Plus, If his son doesnt want to be there and he wants to live with his mom, he is going to begin to resent you for holding him there when he wants to be somewhere else. more and more im sure as he gets older.
I hope things work out for you and your family, this is a difficult matter.
why can't you accept him? when you marry a man with children not only do you get said man but also his kids. i had a step mother like you. needless to say my father divorced her. she was an awful woman who didn't want me involved with "their" family. i was the outsider. i'm sure this is how your stepson is now feeling.
i feel bad for him.
First let me say that step-parenting is harder in many ways then bio-parenting because there is something to be said for blood connection. This is not to say that you cannot bond with a non-bio child as much as a bio child. I am a step mom myself. I was widowed and had three boys, married a wonderful man with two boys and we had a daughter together. I too struggle with the issue of connecting with his boys. For many years I kept comparing my connection with my own children. It wasn't until I realized that my relationship with them would ALWAYS be different,but that we could develop a deep relationship as I had with my own, but that it would take time. I heard once that many people think that belnding a family is like a microwave...throw it all in and cook it up real quick. This is a fallicy and harmful to your marriage and the "step" relationships. I look at it now like a crock-pot. Put all the ingredients together carefully, simmer over time for a more "delicious" outcome. Accept that your relationship with your step-son IS different...not wrong, just different. Take intentional time alone with him, doing things that he is passionate about so you can observe him and start to appreciate his strengths. Involve him as the older sibling of your bio kids and foster a bond between them. Try to empathize with the struggle of being a kid from a broken home and feeling the pull back and forth. Take the pressure off yourself a bit, this is HARD. And lastly, put your marriage on high priority. The best thing we can do as mothers is do our part to foster healthy marriages. We made a choice to marry men with children, it wasn't the childrens choice. To fully respect and love our husbands we have to fully accept their children. This is a hard road. It sounds like you have a very tender heart and that family is very important to you. The healthiest thing for all involved is to be patient, be open and honest with your husband in a peaceful way. Work together to come up with solutions for your home. These are obviously only my humble opinions. Maybe you have already done this and more to work on this situation, but I encourage you to continue. Parenting years will be over before you know it and you will never regret caring and loving a child into adulthood. I hope that all works out well and thanks for listening to all my thoughts.

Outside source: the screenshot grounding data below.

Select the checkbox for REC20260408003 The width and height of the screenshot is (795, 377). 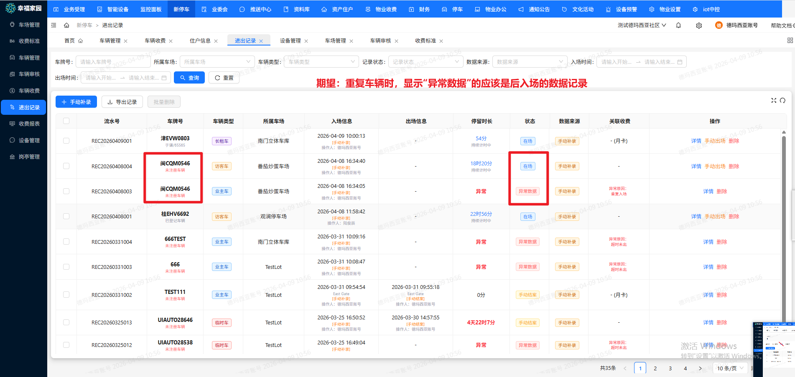pos(66,191)
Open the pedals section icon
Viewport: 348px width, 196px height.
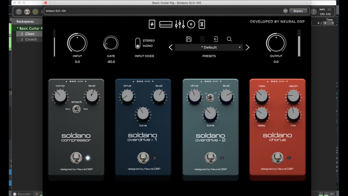(x=152, y=24)
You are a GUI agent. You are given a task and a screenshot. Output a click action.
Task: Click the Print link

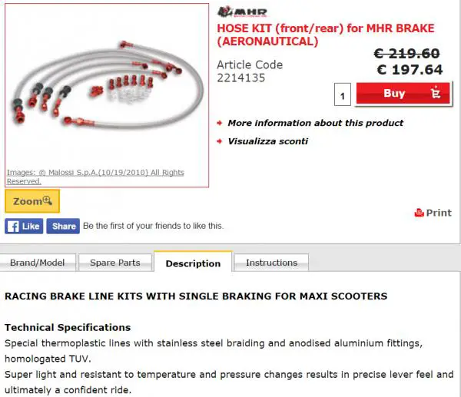pos(433,213)

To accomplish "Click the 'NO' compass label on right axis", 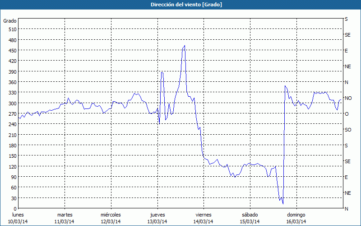I will pyautogui.click(x=348, y=98).
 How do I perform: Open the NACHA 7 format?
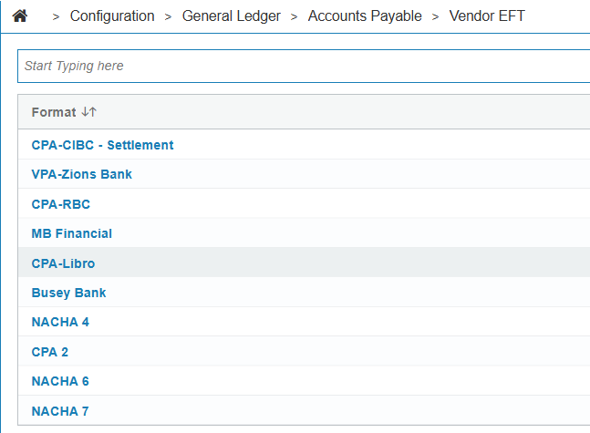pos(60,411)
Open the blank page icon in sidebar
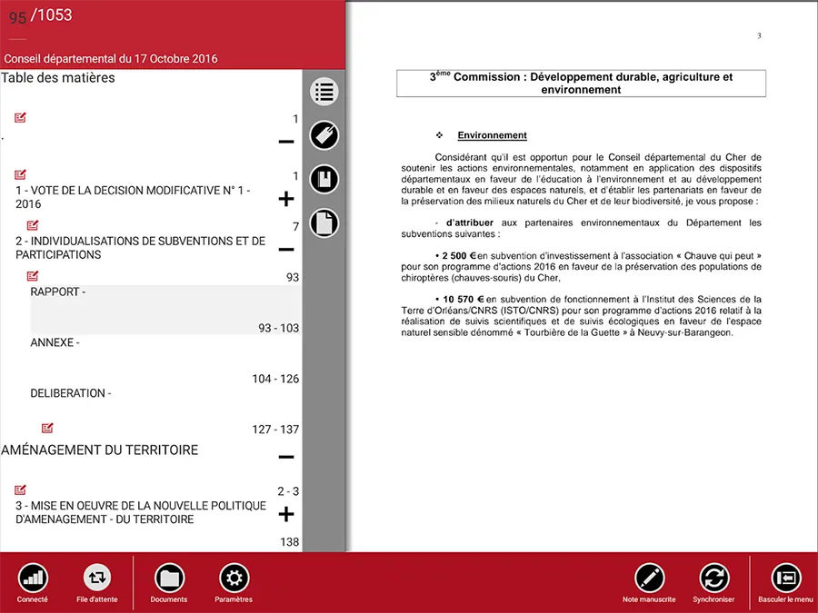Image resolution: width=818 pixels, height=613 pixels. tap(324, 223)
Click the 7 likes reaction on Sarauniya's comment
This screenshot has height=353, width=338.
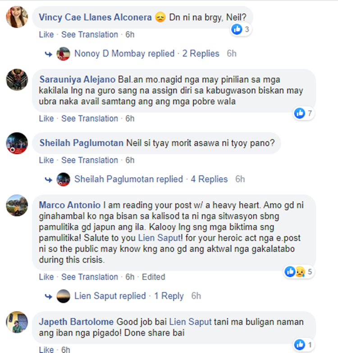pos(304,113)
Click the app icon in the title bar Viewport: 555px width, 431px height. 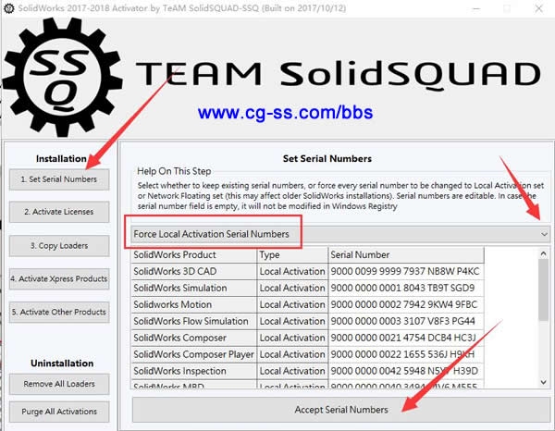[x=8, y=7]
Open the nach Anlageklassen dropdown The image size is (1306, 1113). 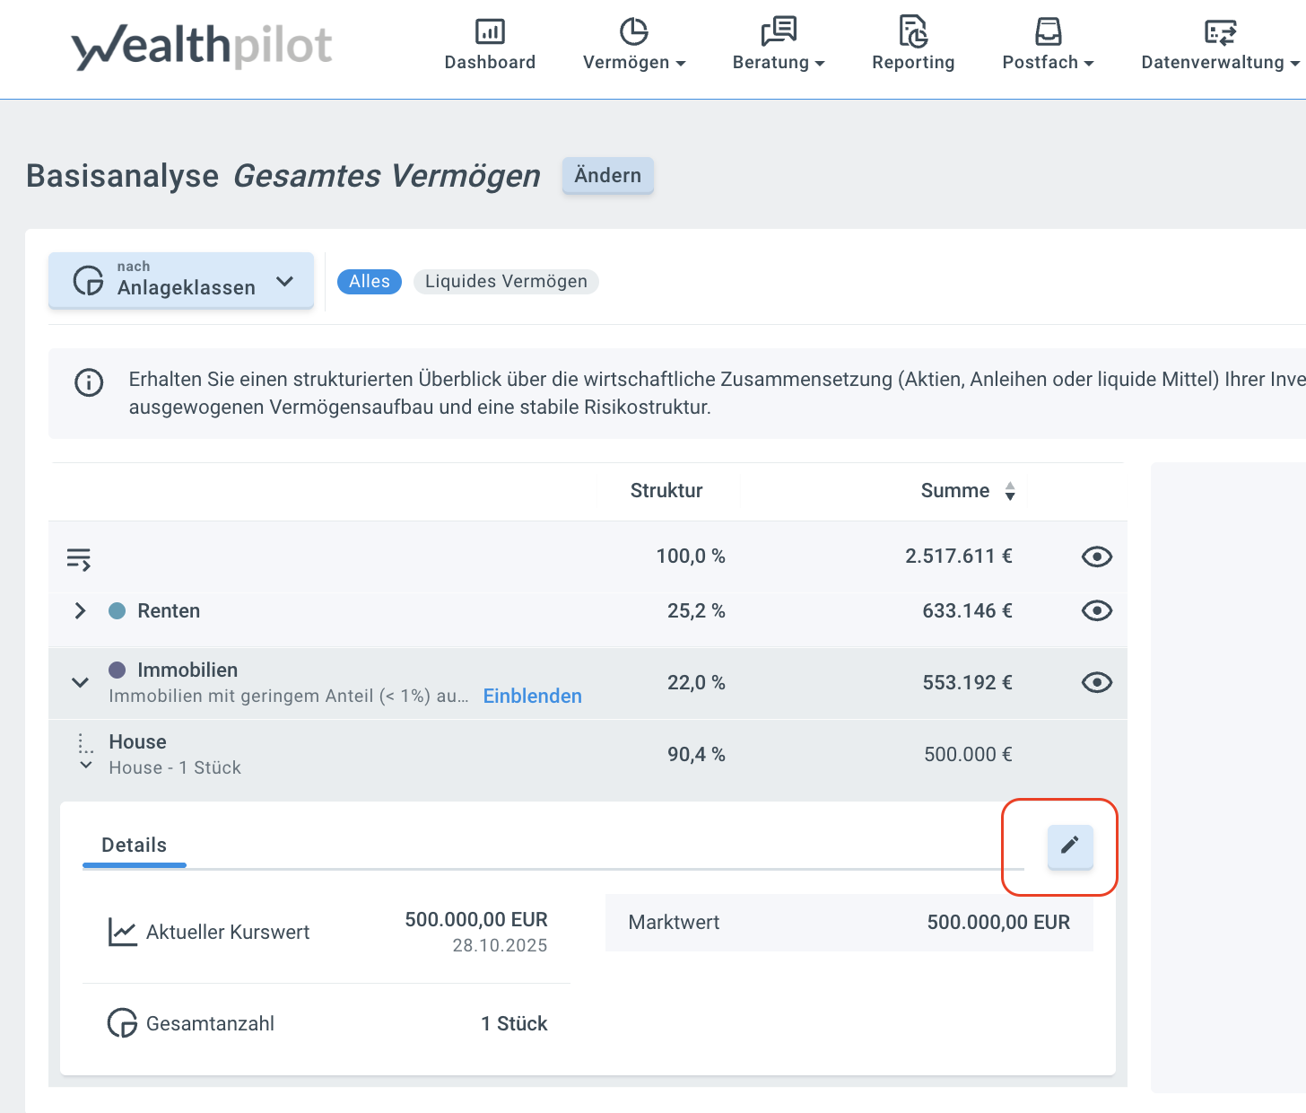(181, 281)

Girl, I feel your pain!!! I too have a step-son (9 years old) that i have known since he was three. He is an awkward child and has developed multiple problems over the past 2 years. I have been the one spearheading the search for psychological help for HIS son....mom is a bipolar wreck and is very destructive in word and deed. Three years ago she had been moving repeatedly and became very unstable, I suggested that my husband and I take temporary custody until she got her life together. Well, she did, it ook about a year but she stabilized. The entire time he was with us was miserable. He was unhappy with us even though we all tried to make him feel a part of our family, meaning we are all one family. I have 3 children from a previous marriage and they all tried and still try to bond with this boy but he wont have it. I believe he has emotional problems(which is another issue entirely). Long story short whrn it came time for him to go back to his mother, my husband was angry with me. He said i was trying to get rid of his son. I reminded him that we agredd to this arrangement but he holds this against me. Alas, he went back to his mother. Thank God!!! I feel for this boy but he is destructive and did not want to be in our home. He flatly said he did ot like me and wanted his mom and dad to be togehter. We have been married for 3 years and together for 5. I understand your feelings about not wanting him in your home, especially like our situation, he doesnt want to be there and his mother wants him. She has one child and you have three, she can raise her son-same situation as me.And sounds like you are doing all the work as i did because my husband was always at work etc. Don't feel bad!!!! You are only human and children at this age are fully aware of what they are doing. Your best bet is insisting on him returning to his mother so you and your husband can move forward. It may take a while but believe me its worth it!! As for the young girl who responded, you are not a mother and cannot speak from experience of a mother/wife. It sounds liem you need to get some counseling to repair your and your fathers relationship! Good luck!